** A river runs through it - Sandhurst, that is, and it was full of sewage.

RESIDENTS are calling for better flood protection after their Sandhurst homes were swamped in a torrential downpour last week.

They claim that improved drainage to playing fields at the back of their houses in Blackbird Close did nothing to stem the evening deluge.

Mark Day and his next-door-neighbour Trevor Kettle battled to keep the water at bay as the storm broke on Wednesday last week.

But despite their efforts the water, which contained raw sewage, flooded into their homes, ruining carpets, furniture and kitchen fittings.

"At one point we lifted the fence panels in my garden to try to relieve the water pressure, and it was like opening lock gates," said Mr Day.

"The water was coming in with such force we couldn't get the level down. It was up to the patio doors in next to no time."

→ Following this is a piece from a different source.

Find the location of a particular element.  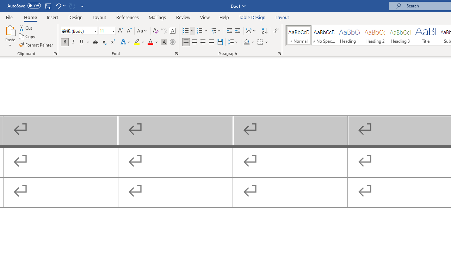

'Font Color Red' is located at coordinates (150, 42).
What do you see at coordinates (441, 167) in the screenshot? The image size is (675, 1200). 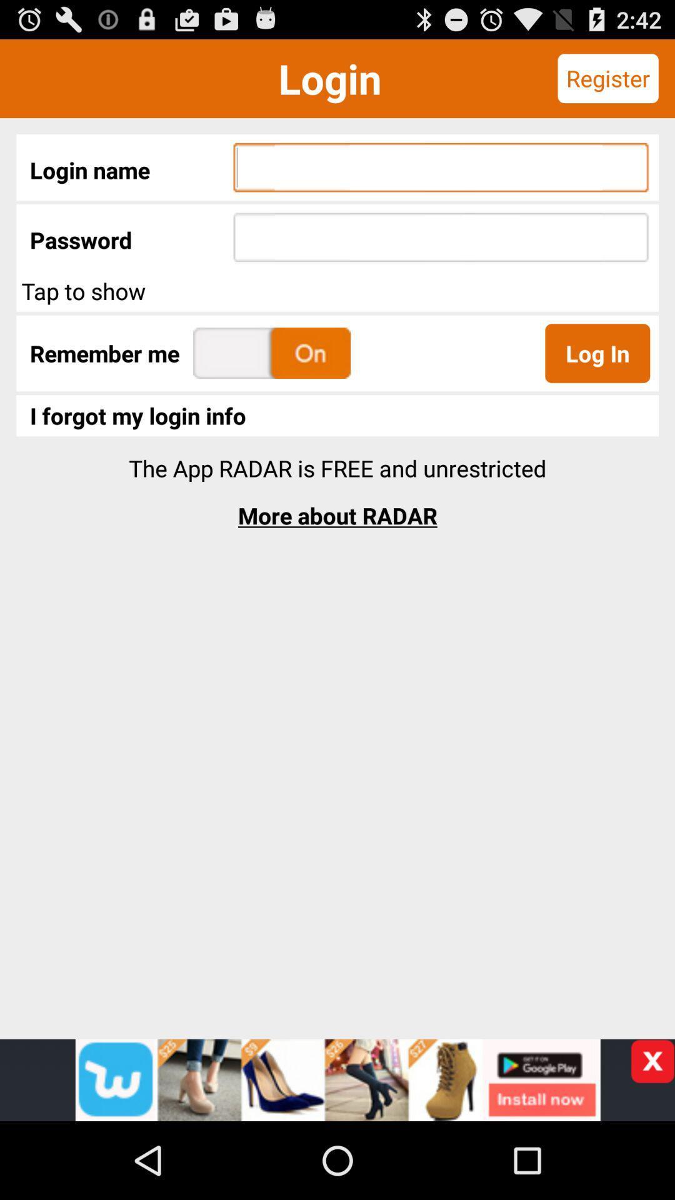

The pair watched helplessly as the water swept through their homes and into the close, which quickly resembled a fast-flowing river.

Mr Day, an information technology manager, added: "The stench from the sewage in the house is so bad we've had to send our eight-year-old daughter to stay with my parents."

He was angry that Bracknell Forest Council had not heeded long-standing calls from residents for the drainage to be improved.

And as far as he was concerned the much trumpeted Greenway Project, which included the laying of artificial sports pitches behind his semi-detached house, had only exacerbated the problem.

The improved drainage included in the £580,000 scheme had proved totally inadequate, he said.

On Monday he discussed the problem with a council officer who visited his home. "I've suggested they build an earth bank at the rear of our houses to stop this happening again," said Mr Day.

A Bracknell Forest Council spokeswoman denied that the Greenway Project had contributed to the problem.

She said the flooding had been caused by a build-up of water on high ground. It had then swept down the hill and across the sports field.

The council is to hold talks with Thames Water about the overall drainage problem.